Rehearsing with a band for upcoming live shows, how are you translating your solo studio creations to the stage?
Translating the songs live has been both exciting and surprisingly emotional. A lot of the recordings started with me alone—just a guitar, a mic, and a voice memo—but when you bring other musicians into the mix, the songs take on new life. I’m lucky to be working with people who really get the atmosphere I’m trying to create—space, tension, release.
We’re keeping things fairly stripped back: acoustic guitar at the heart, layered with gentle textures—electric guitar, some ambient effects, maybe subtle keys. I want the performances to feel intimate and human. Not everything needs to be tight and polished; I’m much more interested in capturing a feeling.
It’s also been a chance to let go a little. I’ve realised that a song doesn’t have to sound exactly like the recording to connect—it just needs to feel true in the room we’re in.
Navigating the music industry now versus the MySpace era of the early 2000s, what challenges and opportunities do you perceive?

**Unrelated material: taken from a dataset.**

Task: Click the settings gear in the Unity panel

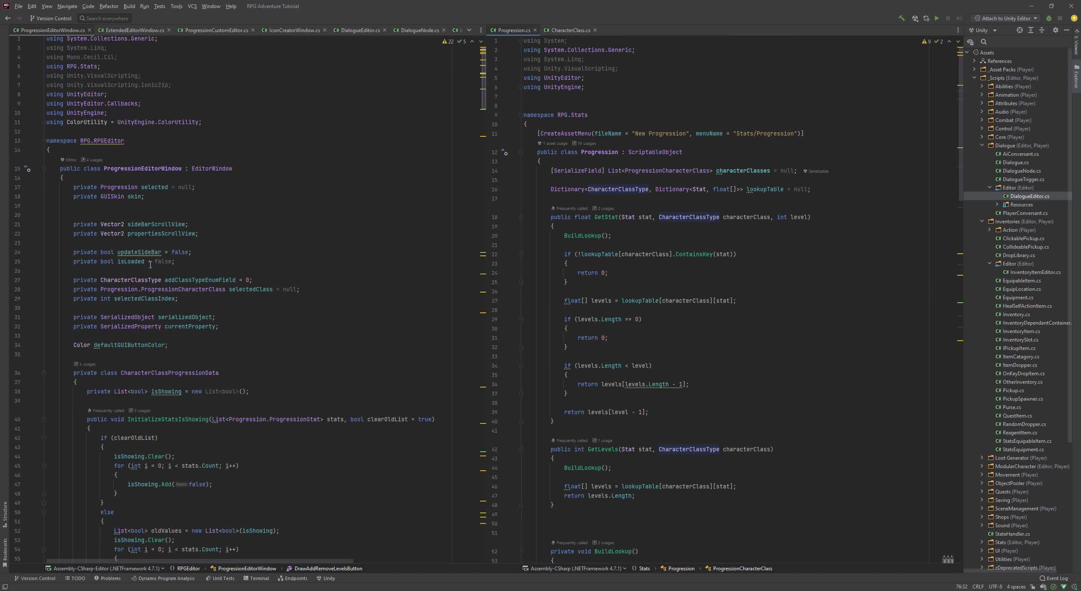Action: click(1056, 30)
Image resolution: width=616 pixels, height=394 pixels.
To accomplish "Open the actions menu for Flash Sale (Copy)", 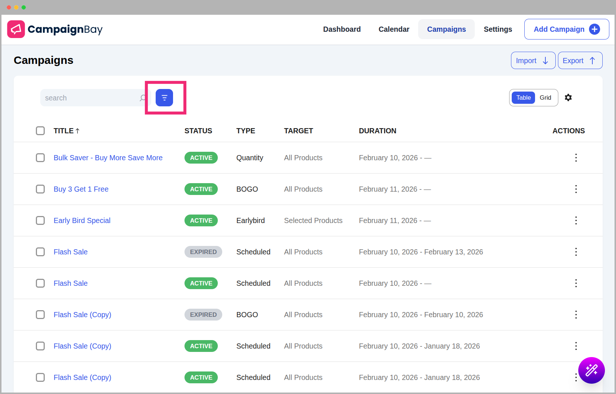I will click(576, 315).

Oh wow—MySpace! It’s wild to think how much has changed since the MySpace days. Back then, just having a profile and some dodgy demos was enough to get people’s attention. There was a real sense of discovery—people stumbled across your page, left comments, and shared your songs without needing a campaign or strategy.
Now, the digital landscape is a lot noisier. There are more tools, but also more pressure—to be a marketer, a content creator, a data analyst. And honestly, that can be exhausting. But at the same time, there’s freedom. You don’t need a label to release music. You don’t need radio play to find listeners. There’s a lot more autonomy, and that’s empowering.
The challenge is not losing your creative compass in all the noise. You’ve got to remember why you’re doing it, and focus on making work that feels meaningful—whether it reaches ten people or ten thousand.
Your father’s extensive collection of obscure 70s folk vinyl was a significant influence. Are there specific artists or records from his collection that have particularly inspired you?
Absolutely—his record collection was like a secret world I got to grow up inside. He had this real love for the fringes of folk—the weirder, darker, more psychedelic stuff. People like Roy Harper, John Martyn, and Bert Jansch were on heavy rotation. I remember hearing Nick Drake’s Pink Moon for the first time and feeling completely undone by it. It was so sparse, but it said so much.
He also had more obscure artists like Michael Chapman and Vashti Bunyan, which really influenced my sense of space and intimacy in music. There’s something about that era that felt raw and unfiltered—there was room for imperfection, and for emotion to spill over.
That collection shaped my ears early on, and I still find myself chasing that feeling in my own music—the sense that a song can be both fragile and fearless.
As an artist in your 40s embarking on what feels like a new beginning, what message do you hope to convey to audiences through your music?
If there’s one message in the music I’m making now, it’s probably: it’s never too late to begin again. Life rarely unfolds the way you thought it would, but that doesn’t mean the story’s over. In fact, some of the most meaningful parts can come later—when you’re a bit bruised, a bit wiser, and a bit less worried about proving yourself.
I want people to hear these songs and feel less alone. To recognise themselves in the lyrics—not just in the heavy stuff, but in the beauty and weirdness of being alive. There’s no fixed map for how to live, or grieve, or grow. And if the music can give someone even a moment of clarity or comfort, then that’s more than enough for me.